──────── Data for this exercise ────────
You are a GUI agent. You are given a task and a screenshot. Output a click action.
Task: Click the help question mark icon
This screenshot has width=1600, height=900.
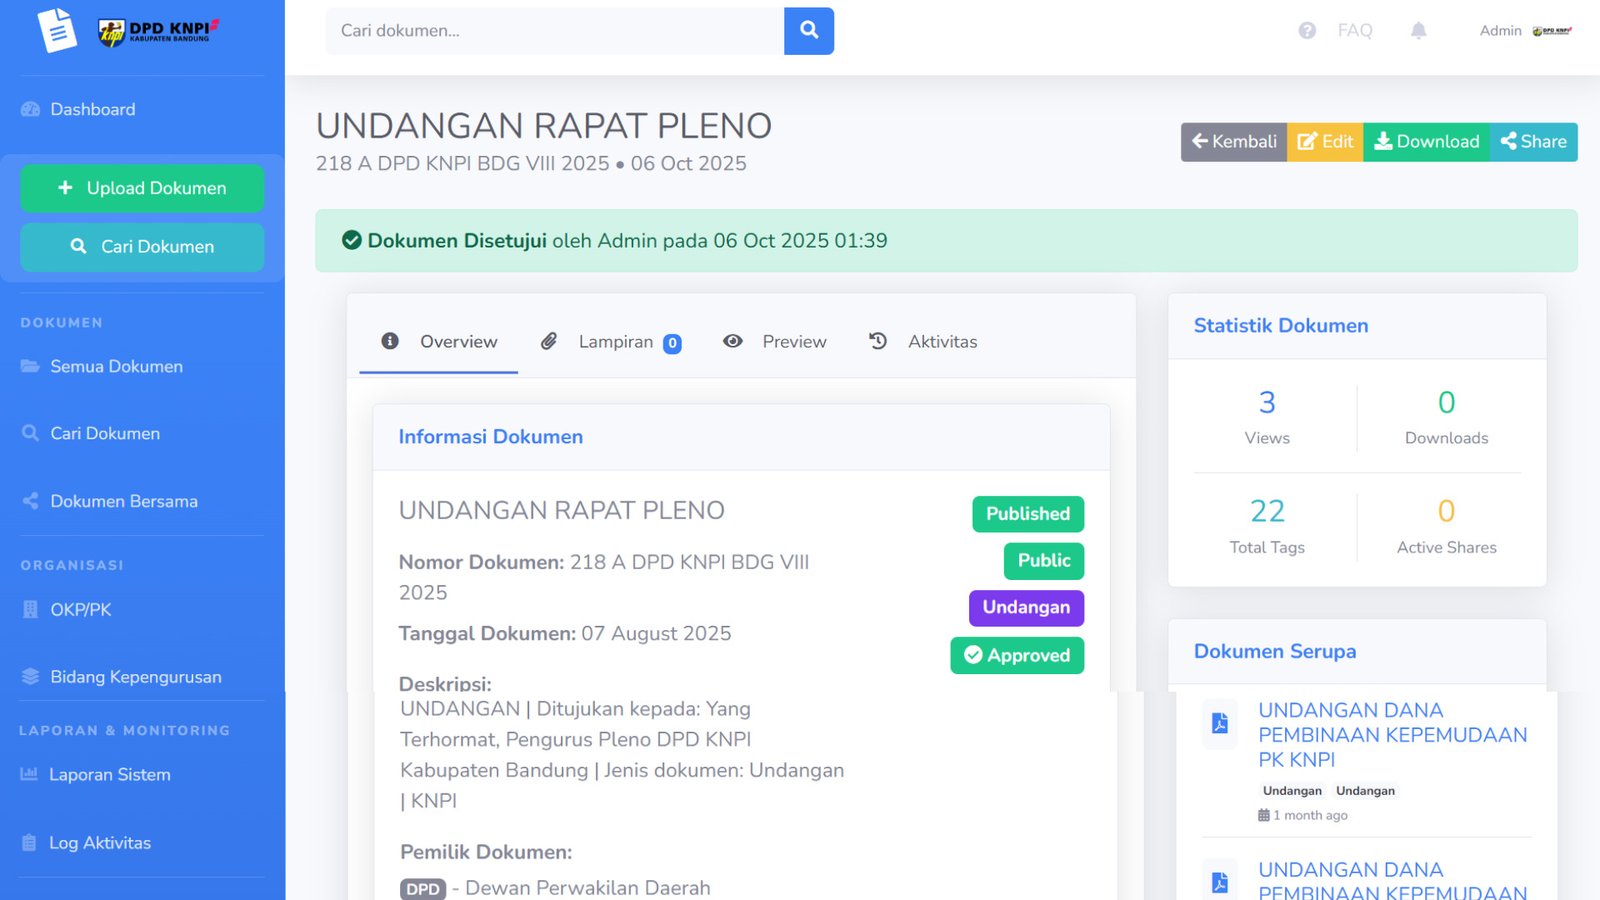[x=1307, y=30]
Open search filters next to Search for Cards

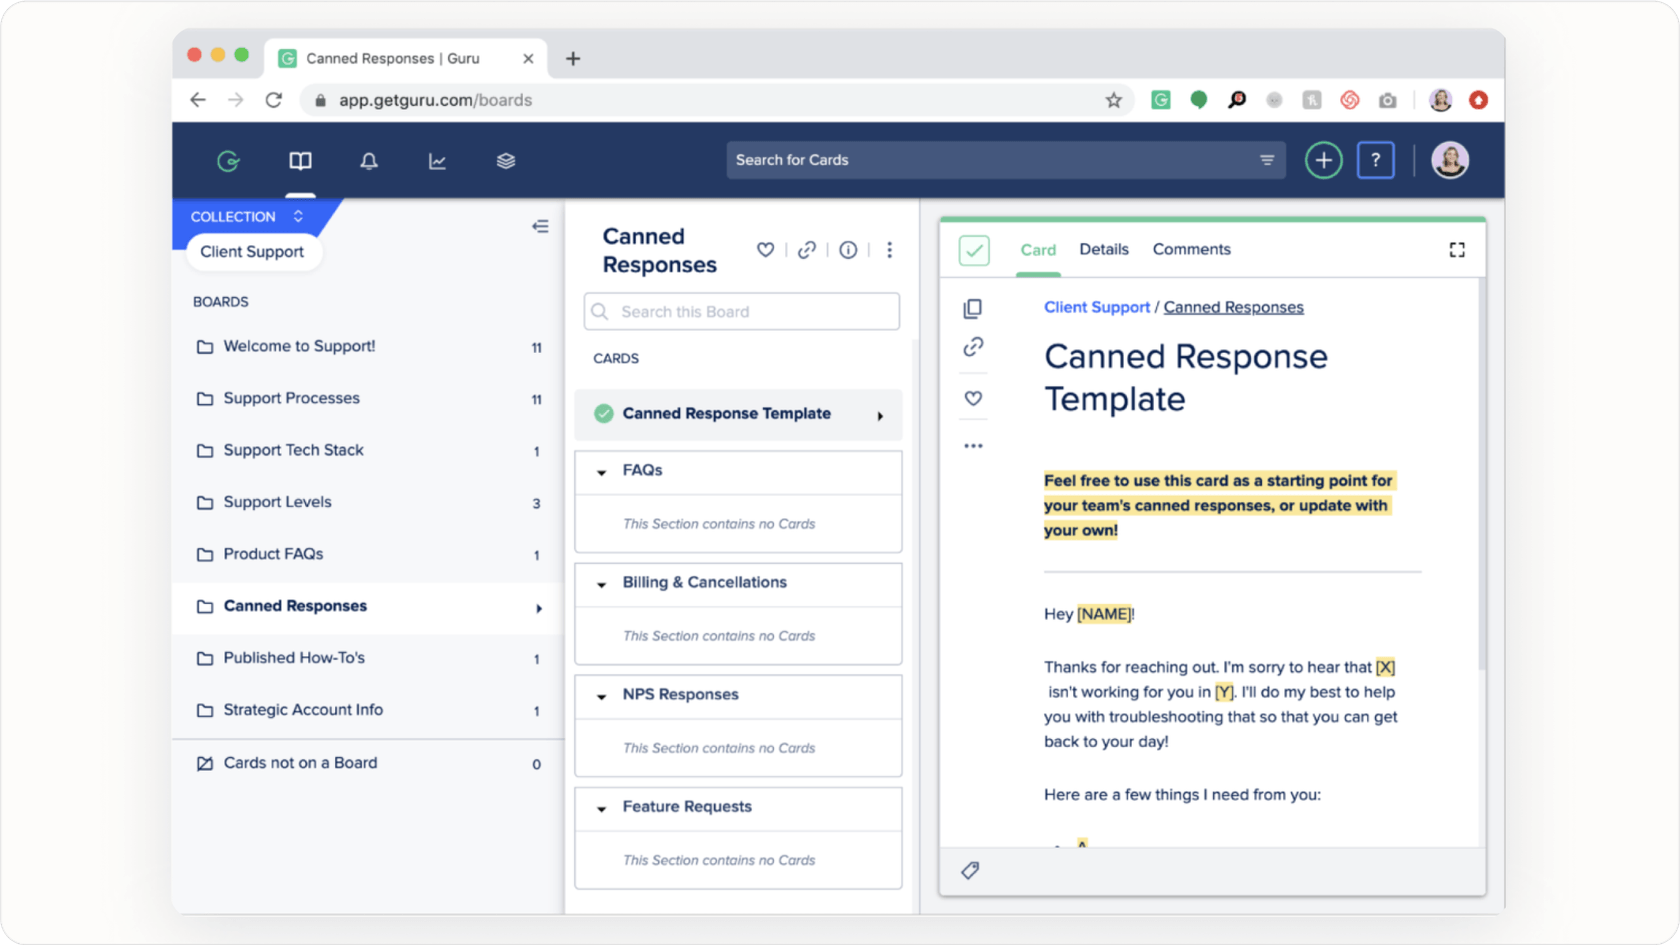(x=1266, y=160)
────────
## Exercise directions
Give the data back exactly, omitting all pictures.

## The completed task
You are a GUI agent. You are given a task and a screenshot. Output a click action.
Task: Click the help question mark icon
This screenshot has width=1600, height=900.
[x=1307, y=30]
Open search filters next to Search for Cards

(x=1266, y=160)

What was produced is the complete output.